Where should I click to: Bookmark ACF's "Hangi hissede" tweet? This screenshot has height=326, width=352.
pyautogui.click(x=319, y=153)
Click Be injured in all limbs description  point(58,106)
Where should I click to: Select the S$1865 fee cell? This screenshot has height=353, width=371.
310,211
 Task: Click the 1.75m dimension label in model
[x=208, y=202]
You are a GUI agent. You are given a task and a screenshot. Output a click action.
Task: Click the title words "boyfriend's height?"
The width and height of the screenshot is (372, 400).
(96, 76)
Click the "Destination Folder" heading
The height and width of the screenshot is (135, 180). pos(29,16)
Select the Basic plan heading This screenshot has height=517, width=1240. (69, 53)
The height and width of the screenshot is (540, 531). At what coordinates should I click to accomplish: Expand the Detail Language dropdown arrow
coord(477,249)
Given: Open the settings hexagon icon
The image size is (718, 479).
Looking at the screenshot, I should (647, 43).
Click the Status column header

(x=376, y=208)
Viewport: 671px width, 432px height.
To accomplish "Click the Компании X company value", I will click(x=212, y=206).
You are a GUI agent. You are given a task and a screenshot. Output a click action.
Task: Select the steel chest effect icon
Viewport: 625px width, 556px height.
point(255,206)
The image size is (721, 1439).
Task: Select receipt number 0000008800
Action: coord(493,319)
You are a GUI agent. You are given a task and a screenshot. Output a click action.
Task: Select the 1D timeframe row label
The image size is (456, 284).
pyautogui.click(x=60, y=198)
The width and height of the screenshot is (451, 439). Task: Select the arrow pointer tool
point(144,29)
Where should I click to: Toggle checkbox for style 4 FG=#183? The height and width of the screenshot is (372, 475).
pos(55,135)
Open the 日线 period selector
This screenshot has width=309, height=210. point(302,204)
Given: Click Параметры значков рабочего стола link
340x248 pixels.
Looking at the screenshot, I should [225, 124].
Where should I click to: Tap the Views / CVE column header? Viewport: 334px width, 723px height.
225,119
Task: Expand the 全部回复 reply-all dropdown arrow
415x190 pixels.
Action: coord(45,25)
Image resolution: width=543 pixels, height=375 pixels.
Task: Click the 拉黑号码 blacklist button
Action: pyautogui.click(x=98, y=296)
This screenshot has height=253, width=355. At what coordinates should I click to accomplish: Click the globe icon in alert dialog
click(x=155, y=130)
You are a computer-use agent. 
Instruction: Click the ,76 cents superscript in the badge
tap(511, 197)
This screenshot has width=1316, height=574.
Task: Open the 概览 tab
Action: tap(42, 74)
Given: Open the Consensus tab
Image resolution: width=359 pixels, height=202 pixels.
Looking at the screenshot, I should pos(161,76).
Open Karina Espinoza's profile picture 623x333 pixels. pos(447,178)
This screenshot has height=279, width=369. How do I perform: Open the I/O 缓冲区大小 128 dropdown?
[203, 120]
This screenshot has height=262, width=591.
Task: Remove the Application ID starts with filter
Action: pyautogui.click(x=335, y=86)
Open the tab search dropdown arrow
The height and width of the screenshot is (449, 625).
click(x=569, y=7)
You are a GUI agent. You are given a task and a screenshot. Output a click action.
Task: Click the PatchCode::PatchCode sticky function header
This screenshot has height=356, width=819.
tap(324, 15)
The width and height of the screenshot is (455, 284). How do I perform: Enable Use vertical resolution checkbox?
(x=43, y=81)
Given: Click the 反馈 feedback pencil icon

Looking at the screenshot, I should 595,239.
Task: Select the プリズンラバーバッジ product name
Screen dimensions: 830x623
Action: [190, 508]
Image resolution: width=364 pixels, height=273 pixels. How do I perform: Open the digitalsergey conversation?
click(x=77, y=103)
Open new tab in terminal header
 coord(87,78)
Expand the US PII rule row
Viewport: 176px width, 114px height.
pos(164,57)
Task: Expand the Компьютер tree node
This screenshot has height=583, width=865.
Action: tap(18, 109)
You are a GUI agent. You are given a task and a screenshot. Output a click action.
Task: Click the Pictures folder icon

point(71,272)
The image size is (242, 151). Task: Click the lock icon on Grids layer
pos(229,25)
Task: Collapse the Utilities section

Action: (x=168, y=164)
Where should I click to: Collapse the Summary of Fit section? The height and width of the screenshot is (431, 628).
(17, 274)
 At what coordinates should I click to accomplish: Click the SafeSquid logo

*Task requirements*:
Line by line, retype all of the entries.

*Task answer*:
Where should I click to: Bookmark ACF's "Hangi hissede" tweet? This screenshot has height=326, width=352.
pyautogui.click(x=319, y=153)
Click Be injured in all limbs description  point(58,106)
Where should I click to: Select the S$1865 fee cell? This screenshot has height=353, width=371.
310,211
 Task: Click the 1.75m dimension label in model
[x=208, y=202]
You are a GUI agent. You are given a task and a screenshot. Output a click action.
Task: Click the title words "boyfriend's height?"
The width and height of the screenshot is (372, 400).
(96, 76)
Click the "Destination Folder" heading
The height and width of the screenshot is (135, 180). pos(29,16)
Select the Basic plan heading This screenshot has height=517, width=1240. (69, 53)
The height and width of the screenshot is (540, 531). At what coordinates should I click to accomplish: Expand the Detail Language dropdown arrow
coord(477,249)
Given: Open the settings hexagon icon
The image size is (718, 479).
Looking at the screenshot, I should (647, 43).
Click the Status column header

(x=376, y=208)
Viewport: 671px width, 432px height.
To accomplish "Click the Компании X company value", I will click(x=212, y=206).
You are a GUI agent. You are given a task and a screenshot. Output a click action.
Task: Select the steel chest effect icon
Viewport: 625px width, 556px height.
point(255,206)
The image size is (721, 1439).
Task: Select receipt number 0000008800
Action: coord(493,319)
You are a GUI agent. You are given a task and a screenshot. Output a click action.
Task: Select the 1D timeframe row label
The image size is (456, 284).
pyautogui.click(x=60, y=198)
The width and height of the screenshot is (451, 439). Task: Select the arrow pointer tool
point(144,29)
Where should I click to: Toggle checkbox for style 4 FG=#183? The height and width of the screenshot is (372, 475).
pos(55,135)
Open the 日线 period selector
This screenshot has width=309, height=210. point(302,204)
Given: Click Параметры значков рабочего стола link
340x248 pixels.
Looking at the screenshot, I should [225, 124].
Where should I click to: Tap the Views / CVE column header? Viewport: 334px width, 723px height.
225,119
Task: Expand the 全部回复 reply-all dropdown arrow
415x190 pixels.
Action: coord(45,25)
Image resolution: width=543 pixels, height=375 pixels.
Task: Click the 拉黑号码 blacklist button
Action: pyautogui.click(x=98, y=296)
This screenshot has height=253, width=355. At what coordinates should I click to accomplish: Click the globe icon in alert dialog
click(x=155, y=130)
You are a computer-use agent. 
Instruction: Click the ,76 cents superscript in the badge
tap(511, 197)
This screenshot has width=1316, height=574.
Task: Open the 概览 tab
Action: tap(42, 74)
Given: Open the Consensus tab
Image resolution: width=359 pixels, height=202 pixels.
Looking at the screenshot, I should pos(161,76).
Open Karina Espinoza's profile picture 623x333 pixels. pos(447,178)
This screenshot has height=279, width=369. How do I perform: Open the I/O 缓冲区大小 128 dropdown?
[203, 120]
This screenshot has height=262, width=591.
Task: Remove the Application ID starts with filter
Action: pyautogui.click(x=335, y=86)
Open the tab search dropdown arrow
The height and width of the screenshot is (449, 625).
click(x=569, y=7)
You are a GUI agent. You are given a task and a screenshot. Output a click action.
Task: Click the PatchCode::PatchCode sticky function header
This screenshot has height=356, width=819.
tap(324, 15)
The width and height of the screenshot is (455, 284). How do I perform: Enable Use vertical resolution checkbox?
(x=43, y=81)
Given: Click the 反馈 feedback pencil icon

Looking at the screenshot, I should 595,239.
Task: Select the プリズンラバーバッジ product name
Screen dimensions: 830x623
Action: [190, 508]
Image resolution: width=364 pixels, height=273 pixels. How do I perform: Open the digitalsergey conversation?
click(x=77, y=103)
Open new tab in terminal header
 coord(87,78)
Expand the US PII rule row
Viewport: 176px width, 114px height.
pos(164,57)
Task: Expand the Компьютер tree node
This screenshot has height=583, width=865.
Action: tap(18, 109)
You are a GUI agent. You are given a task and a screenshot. Output a click action.
Task: Click the Pictures folder icon

point(71,272)
The image size is (242, 151). Task: Click the lock icon on Grids layer
pos(229,25)
Task: Collapse the Utilities section

Action: (x=168, y=164)
Where should I click to: Collapse the Summary of Fit section? The height and width of the screenshot is (431, 628).
(17, 274)
 At what coordinates should I click to accomplish: Click the SafeSquid logo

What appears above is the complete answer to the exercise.